About this task: Using the records below, quote only the span that opens with the line containing "shop. (65, 315)" and closes with the line containing "[Play] (34, 1766)", exactly and inclusively.

Records to process:
══════

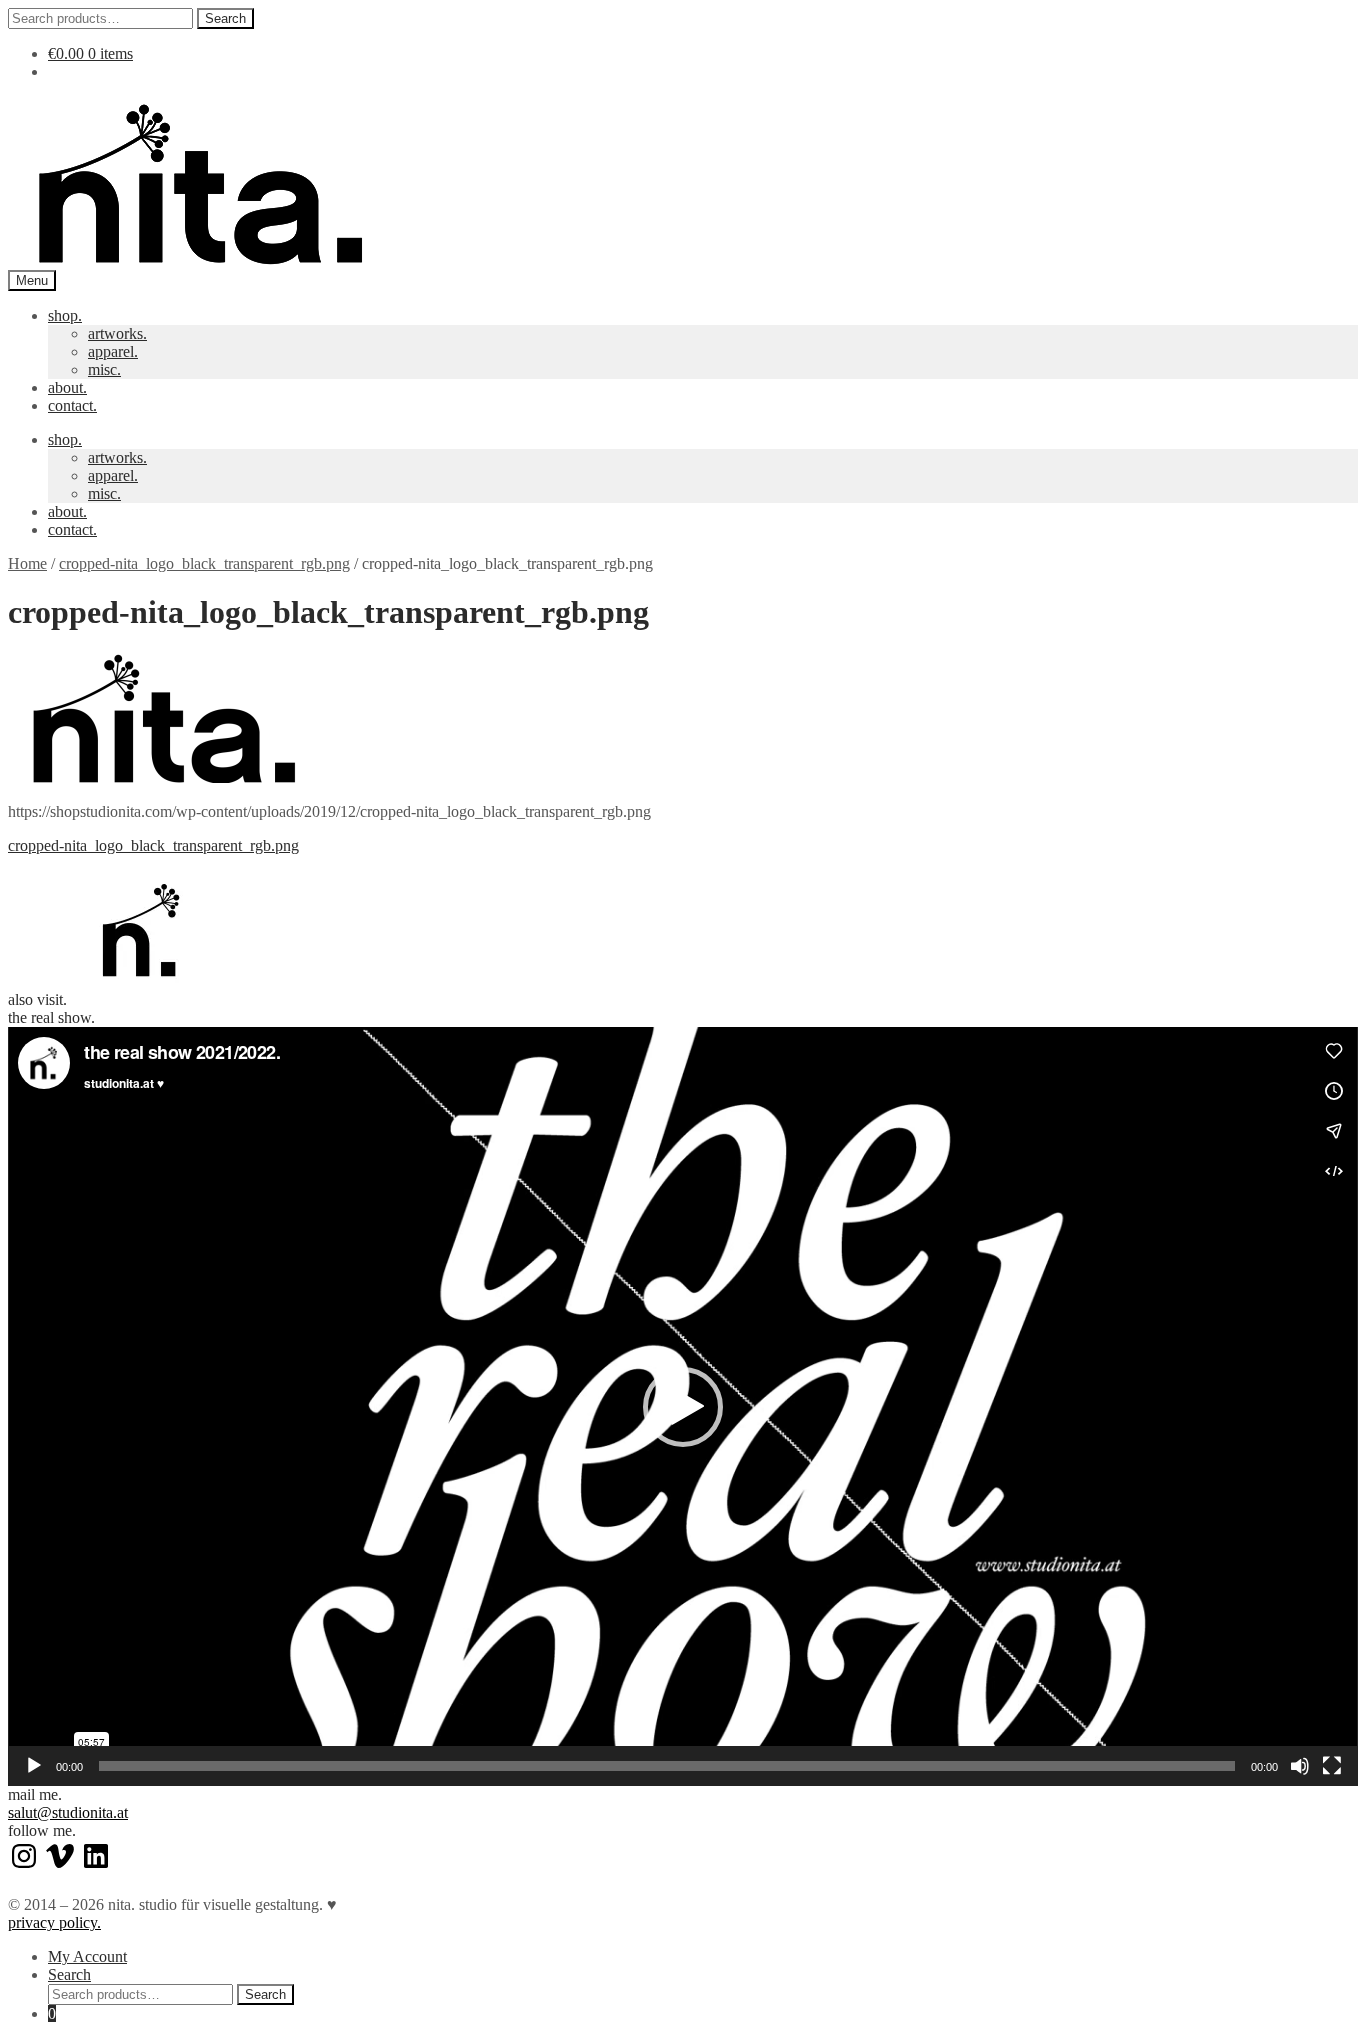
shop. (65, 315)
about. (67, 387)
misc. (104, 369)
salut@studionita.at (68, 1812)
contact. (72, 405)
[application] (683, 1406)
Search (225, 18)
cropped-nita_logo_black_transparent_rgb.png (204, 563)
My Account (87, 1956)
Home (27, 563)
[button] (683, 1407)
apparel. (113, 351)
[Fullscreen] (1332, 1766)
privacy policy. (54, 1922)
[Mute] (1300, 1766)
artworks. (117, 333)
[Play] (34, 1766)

══════

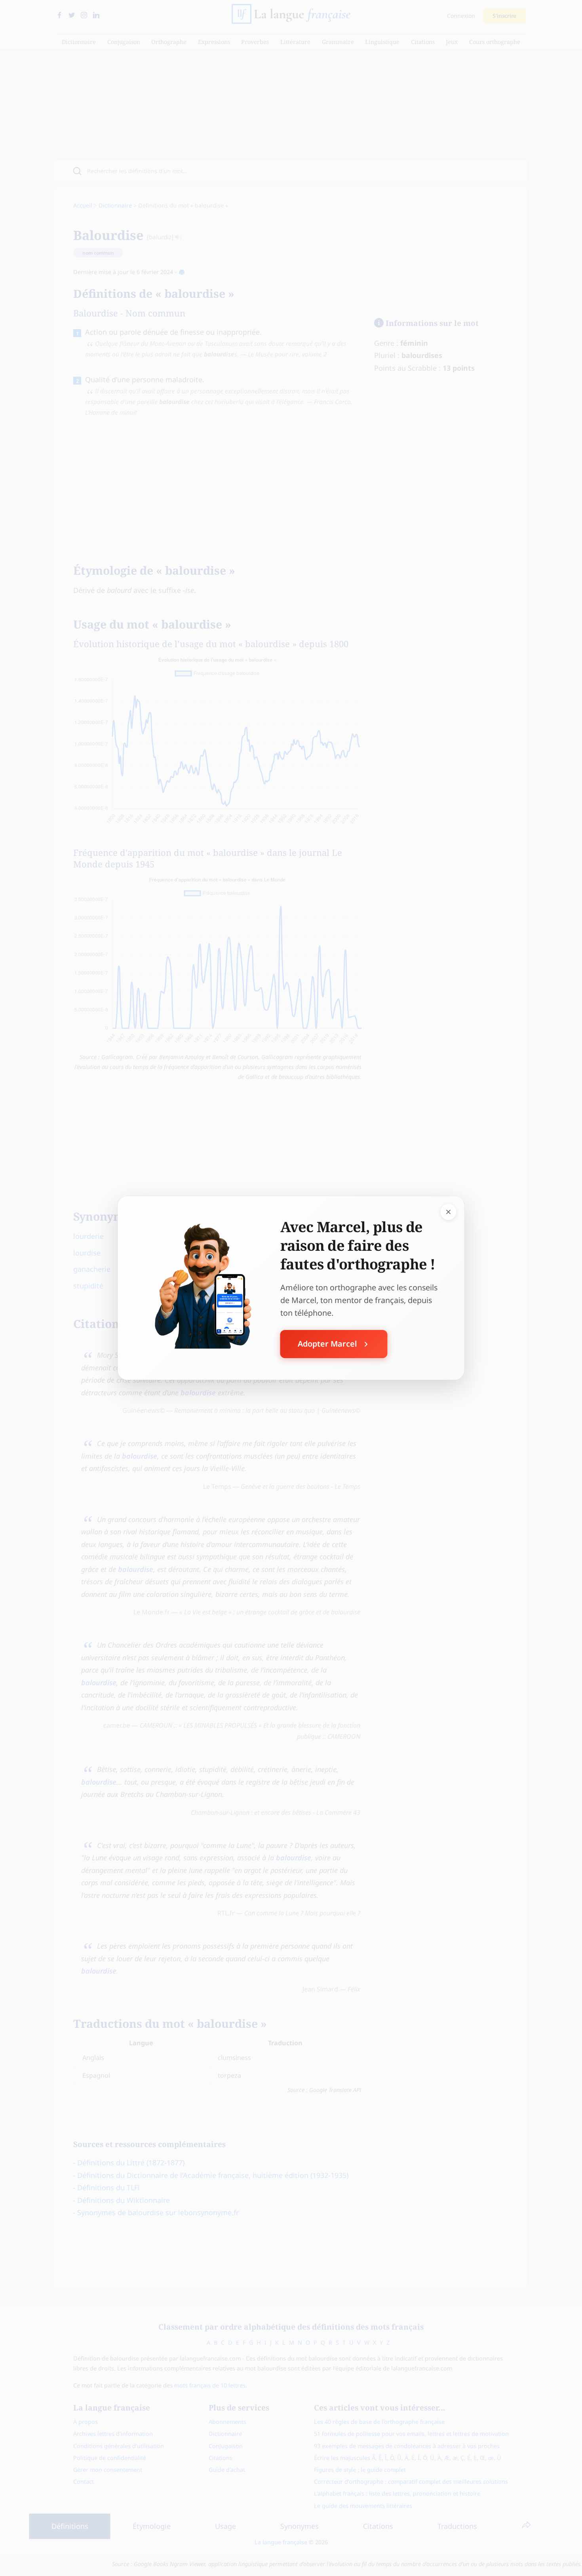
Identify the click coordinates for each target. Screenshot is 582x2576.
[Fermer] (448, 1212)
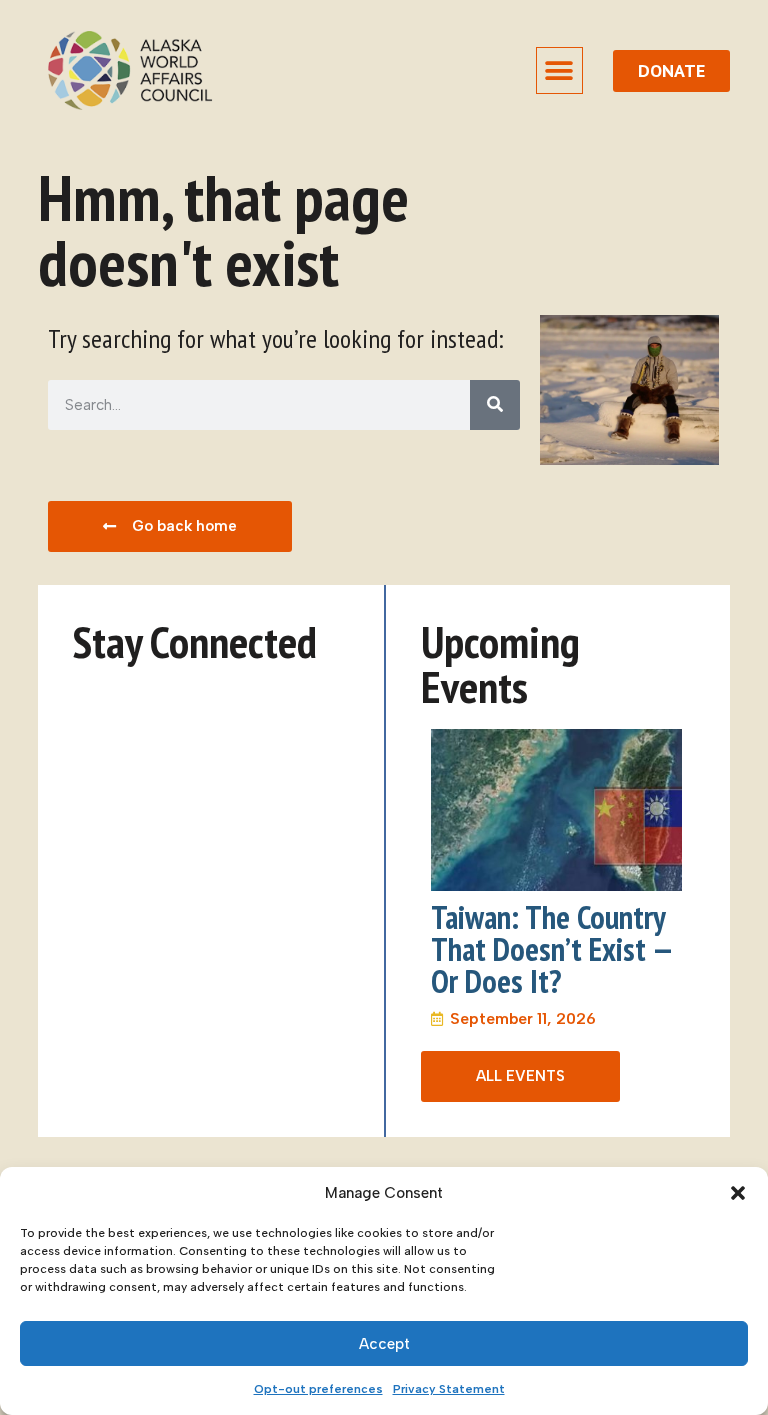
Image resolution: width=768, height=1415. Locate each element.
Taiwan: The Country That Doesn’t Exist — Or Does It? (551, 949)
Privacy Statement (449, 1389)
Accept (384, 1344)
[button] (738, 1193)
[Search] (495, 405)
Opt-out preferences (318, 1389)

══════

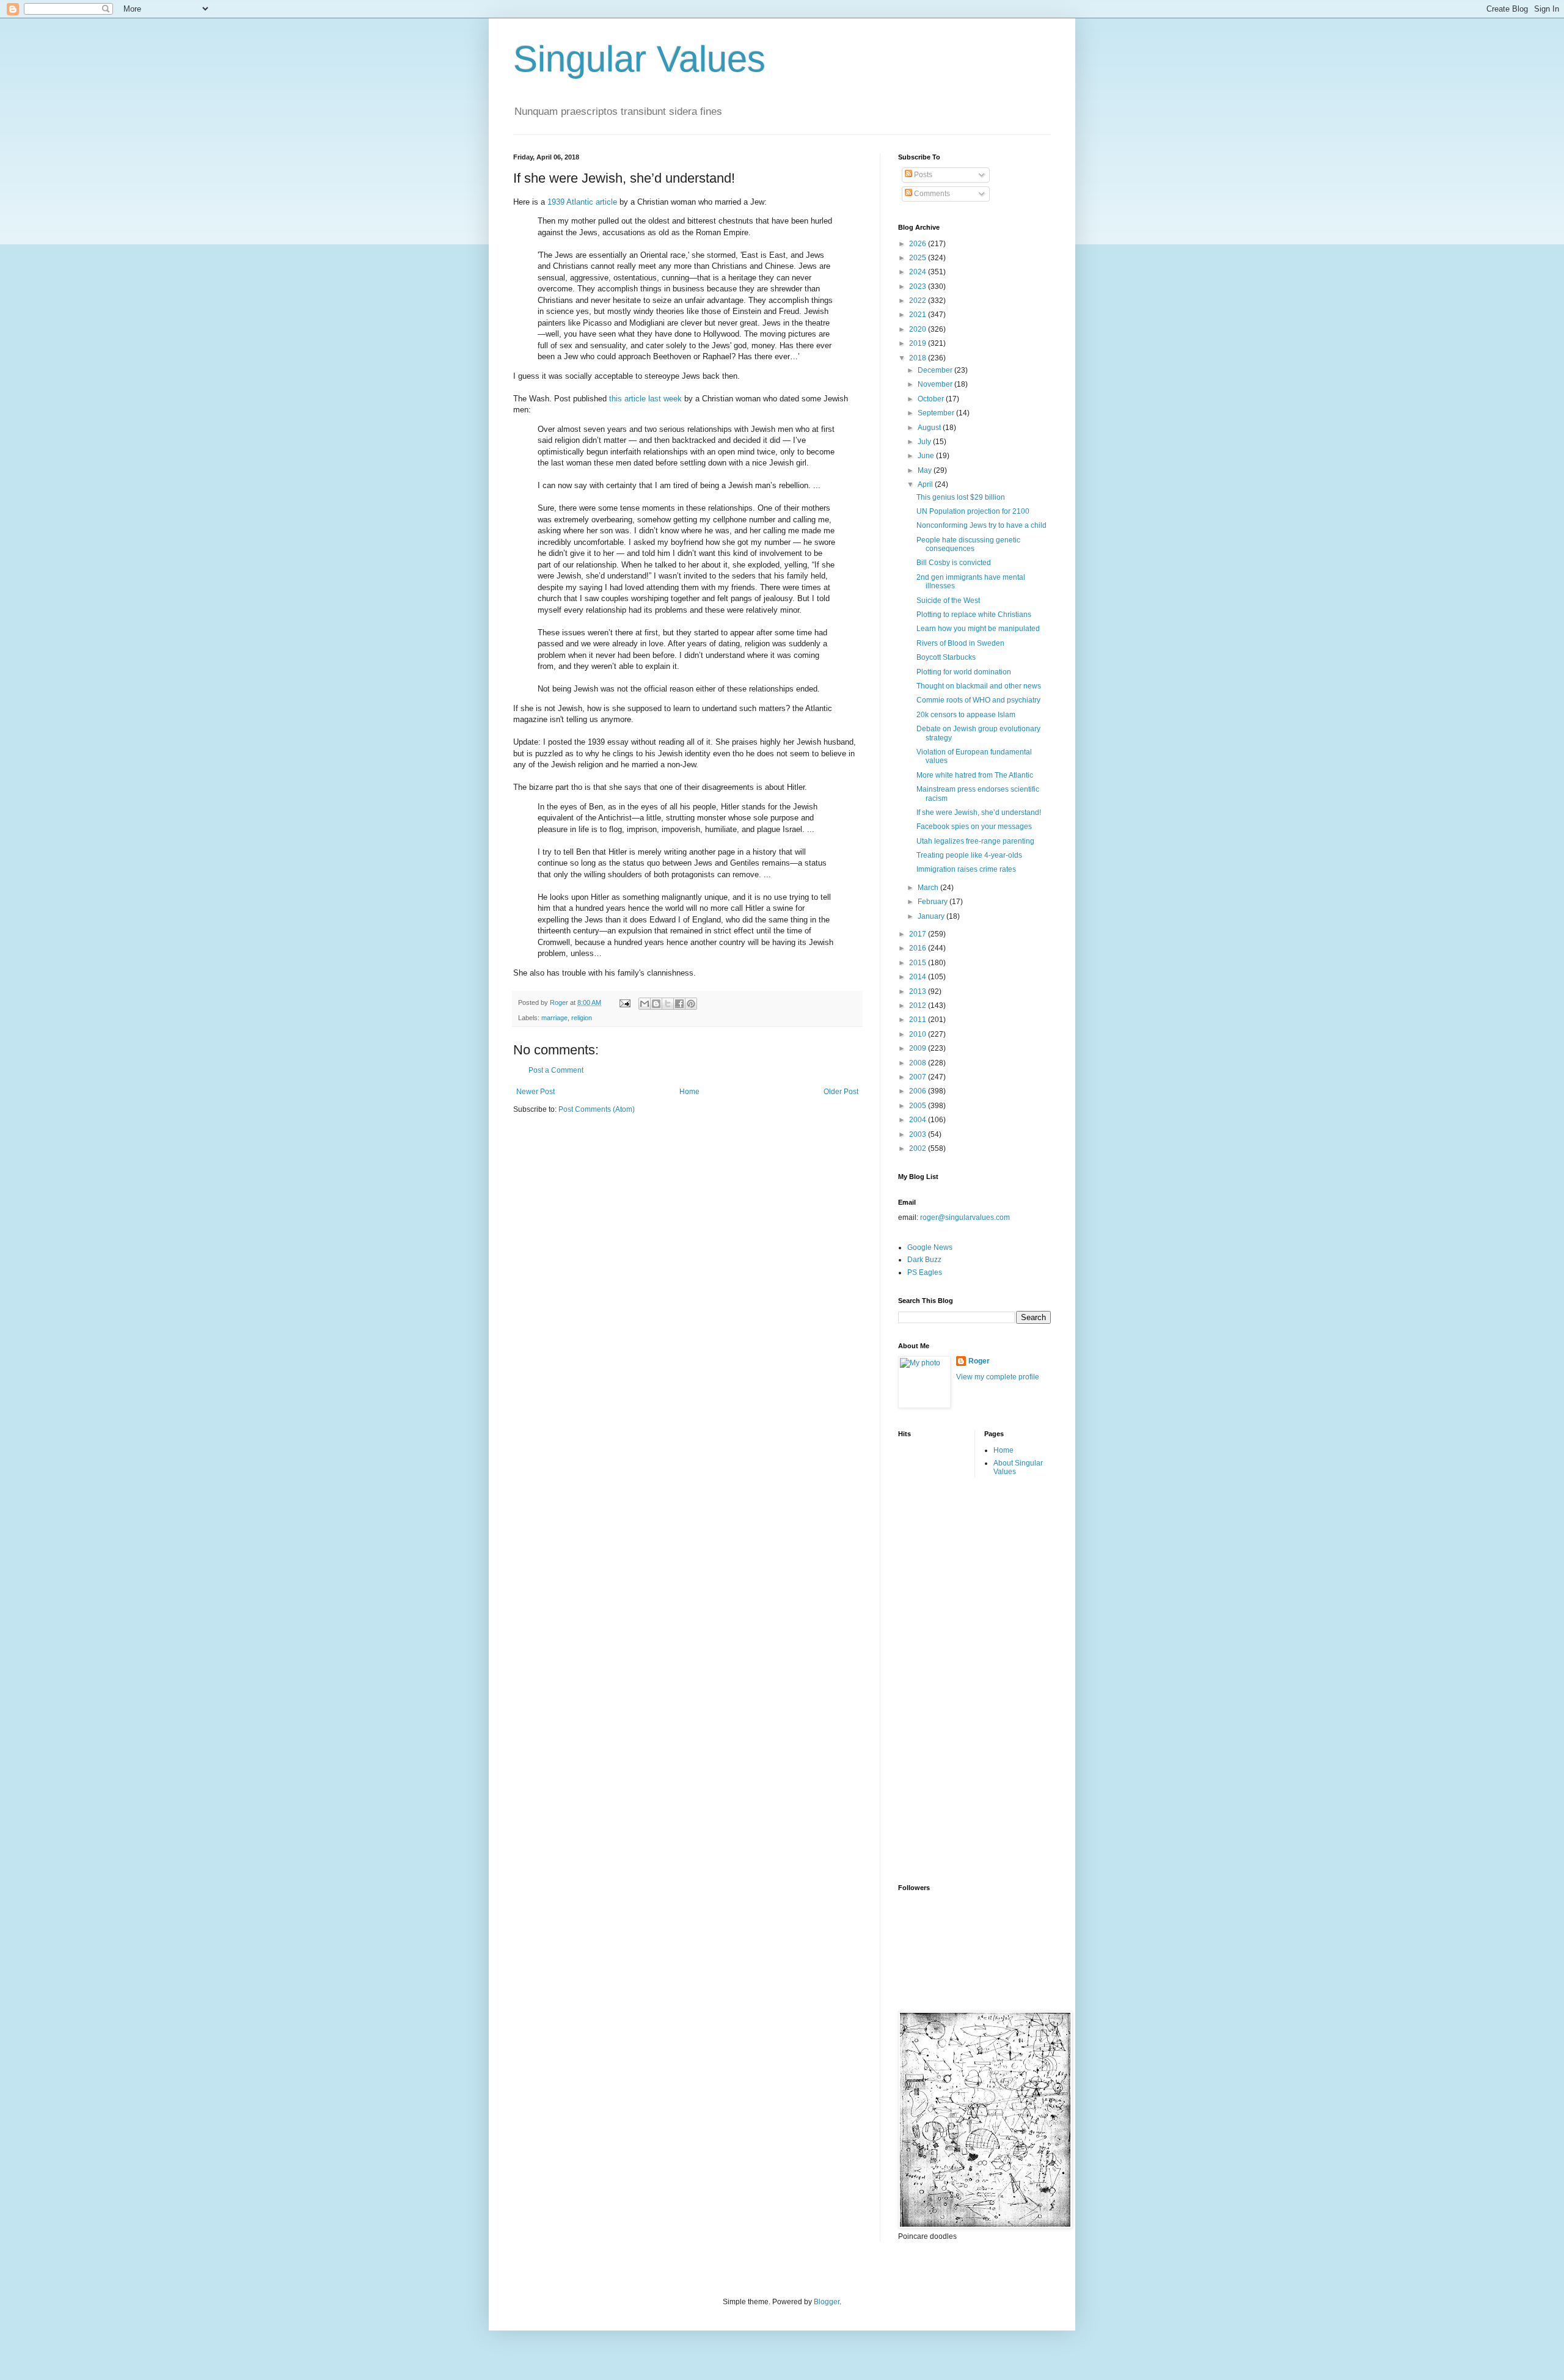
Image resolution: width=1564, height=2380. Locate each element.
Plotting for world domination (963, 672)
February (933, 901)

══════

Output below:
shop. (65, 315)
about. (67, 387)
misc. (104, 369)
salut@studionita.at (68, 1812)
contact. (72, 405)
[application] (683, 1406)
Search (225, 18)
cropped-nita_logo_black_transparent_rgb.png (204, 563)
My Account (87, 1956)
Home (27, 563)
[button] (683, 1407)
apparel. (113, 351)
[Fullscreen] (1332, 1766)
privacy policy. (54, 1922)
[Mute] (1300, 1766)
artworks. (117, 333)
[Play] (34, 1766)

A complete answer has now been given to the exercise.